Enquanto eu caia para o centro do picadeiro, ouvi Gustavo gritar. O chão duro vai me esmagar,percebi. Nesse mesmo momento algo me fez subir de volta. Era a rede. Por três vezes eu quiquei,enquanto via a cara dissimulada de Gustavo,como se soubesse que a rede estava ali o tempo todo.

–Ei!-resmunguei.

–Foi mal,não resisti-murmurou.-É divertido... -Ele olhou pra baixo e então pulou da plataforma.

Quando cansamos de pular, deitamos,olhando para a lona azul do circo, decorado com estrelas amarelas e com o nome GRANDE CIRCO MISTÉRIO AZUL pintado.

O rosto do garoto-adulto estava a centímetros do meu, quando meus olhos se encontraram com os seus olhos escuros, voltei a olhar para a lona azul. Ficamos por algum tempo em silêncio. Então ele o quebrou.

–Seu cabelo é ruivo,certo?-Perguntou, enquanto colocava uma mecha souta atrás da orelha. Dei um sorriso enquanto via que a sensação era boa.

–Não, ele é cor de chocolate.

–Eu gosto de chocolate-disse,se pondo de pé. Ele estendeu a mão para que eu também ficasse.-Vem, quero te mostrar uma coisa.

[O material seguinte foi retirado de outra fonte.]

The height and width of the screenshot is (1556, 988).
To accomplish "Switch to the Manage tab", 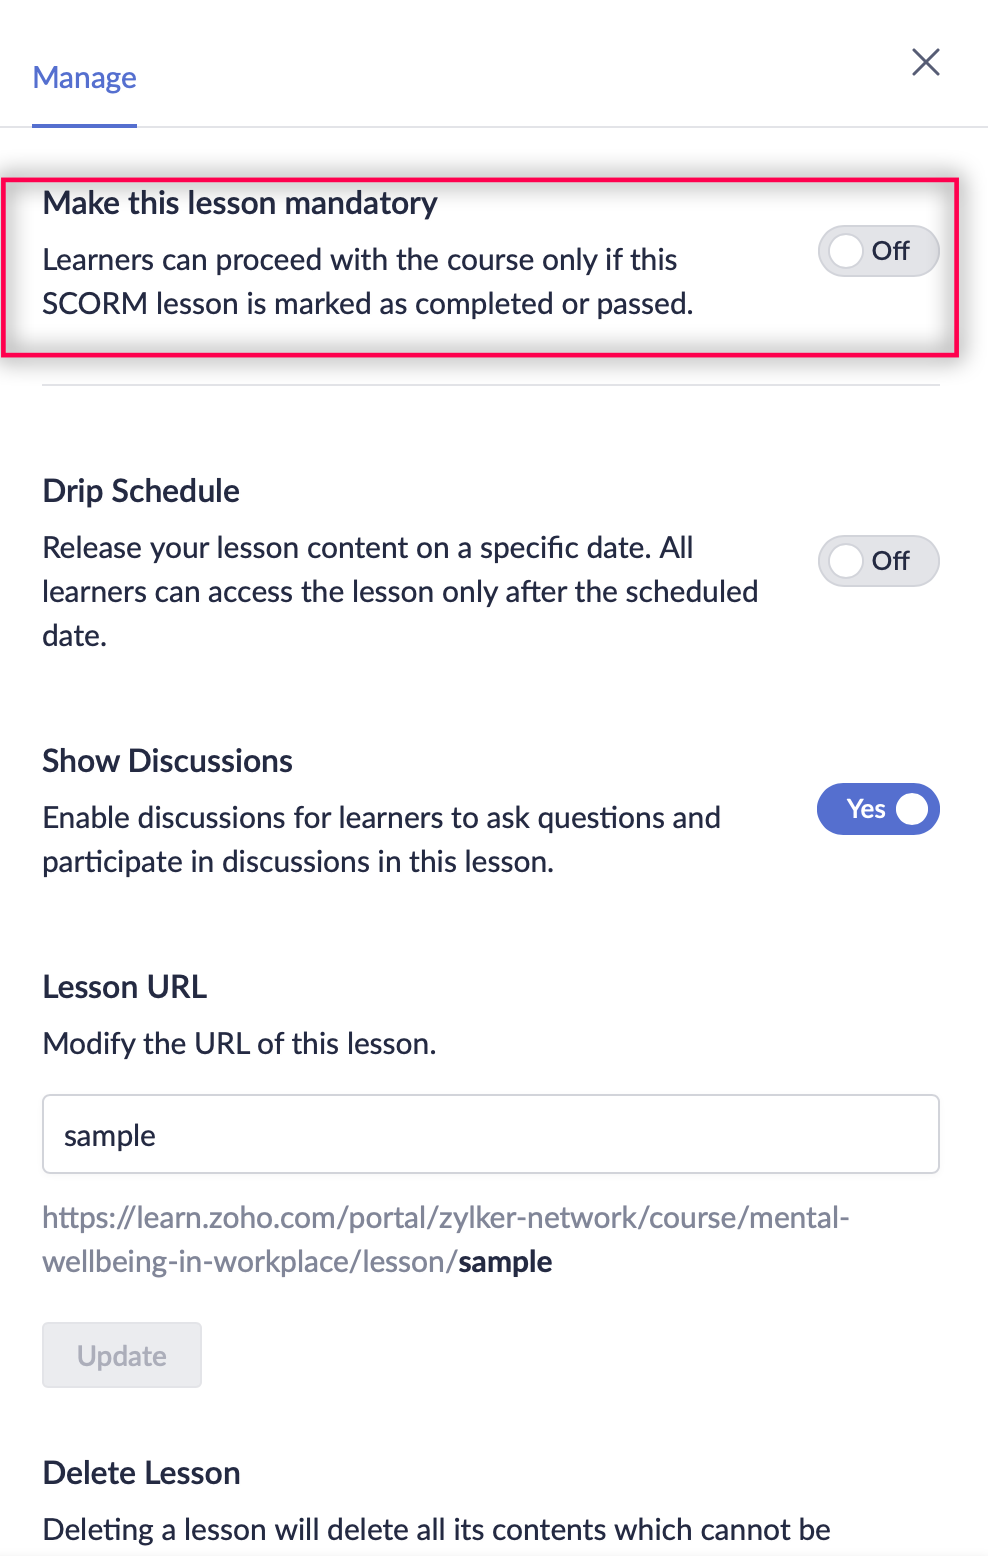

–Espero que você esteja falando de picolé de chocolate-brinquei,saindo da rede.

*** ***

–Você acha que consegue descer,Alicia?-Gustavo perguntou.

Estávamos em um capo cheio de flores brancas e árvores grandes em volta. Esse campo se estendia até onde minha vista conseguia chegar. Abaixo de meus pés eu vi uma grande vala ir cada vez mais fundo pra dentro da terra. Pude perceber que havia uma escada de corda que levava a base do buraco. Era tão fundo que de cima a toalha quadriculada que forrava o chão na vala, pareceu minúscula. Olhei para os olhos escuros de Gustavo,ele tinha no rosto seu eterno sorriso encorajador.

Depois olhei para trás. O circo permanecia imóvel atrás de nós dois,como se ali nem fosse o lugar onde eu morava,pareceu-me apenas algo que completava a paisagem.


–Acho que sim... -Falei,mesmo que descer em um buraco tão fundo fosse assustador.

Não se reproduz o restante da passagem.